All I want you people to do is try to see things my way. That’s all I ask. Is that so much?

Evil. Try it. You might like it.

Dark Jedi VS Sith

It’s a common, and somewhat painful, misconception that the Sith and the Dark Jedi are the same thing. While there are many Dark Jedi that follow Sith guidelines and beliefs, it doesn’t make them Sith by any means. “Dark Jedi” is a broad sweeping term that embraces all dark practitioners, while “Sith” specifically refers to a definite ideology.

Dark Jedi don’t even have to be particularly evil. Sometimes, a Dark Jedi is just a Jedi who has given up on adhering to the Light Side of the Force. Even occasionally, a Dark Jedi refers to somebody who hasn’t gotten any formal Jedi training, but somehow began careers under another Dark Jedi. And even rarer, but still occurring, is the subset of the group of Dark Jedi who aren’t Force sensitives at all, but they serve the Dark Side.
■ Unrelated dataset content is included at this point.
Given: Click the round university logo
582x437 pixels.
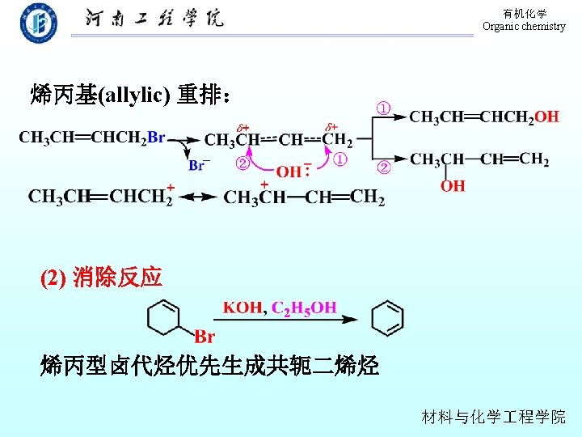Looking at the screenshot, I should pos(39,23).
More generally speaking, a Dark Jedi is a fallen Jedi. It’s the most common usage. A Jedi who has taken to the Dark Side and embraced it.

It’s pretty simple.

But then we get to the Sith, and things get more than a little bit complicated. The term “Sith” refers to at least 14 different factions. Including the original Sith (not to be confused with True Sith), the species. The Sith as a species were a little bit timid and meek, and were enslaved by the Dark Jedi. Through Sith Alchemy, the Sith mated with the Dark Jedi and formed a kind of entirely new species.

No matter which way you look at it though, all 14 or so of these different Sith-name-holding groups adhered to the Dark Side. They had a belief system in place, just like the Jedi. They are, for all intents and purposes, the opposites of the Jedi. They all, these Sith, have the same ideals and powerful abilities. The differences mainly come in the rankings and the leaders of the time.
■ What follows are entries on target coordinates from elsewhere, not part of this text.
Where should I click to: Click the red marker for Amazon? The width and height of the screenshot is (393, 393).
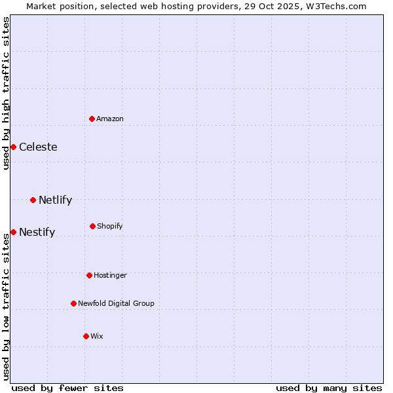coord(92,119)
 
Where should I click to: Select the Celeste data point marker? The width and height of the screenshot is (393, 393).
coord(13,147)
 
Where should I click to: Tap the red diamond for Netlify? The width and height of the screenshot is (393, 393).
coord(33,200)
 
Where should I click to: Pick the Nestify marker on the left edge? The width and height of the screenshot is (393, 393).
coord(13,232)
After the rise and fall of the interbred original Sith and Dark Jedi species, the name Sith stopped referring to species at all and turned into an identification for those who were dedicated to the ancient Sith philosophy.

Sith, unlike Dark Jedi, have no real use for Lightsabers. They use them in a way to mock the Jedi. But their powers are generally such that they could overcome any opponent without the use of one. Both the Dark Jedi and the Sith are prone to using artificially made red crystals in their lightsabers, but the Dark Jedi have also been seen using the more traditional colors.

The Sith also had a habit of using Dark Jedi for their own gains. Seducing them and persuading them to do the dirty work, while never really sharing the Sith secrets. Luckily for the Sith, the Dark Jedi were glad to serve for the most part and saw it as a way to expand their knowledge of the force, even without the Sith techniques being taught to them.

The Sith that people are most aware of are the Sith from the New Sith Empire. This is some time after the Sith Lords started adding “Darth” to their new Sith names, and we start seeing the likes of Count Dooku (Darth Tyranus), Emperor Palpatine (Darth Sidious) and Anakin Skywalker (Darth Vader). The Sith line, however, is long and vast and holds names that perhaps people wouldn’t expect to see, including Jacen Solo (Darth Caedus) – the son of Han Solo and Princess Leia Organa.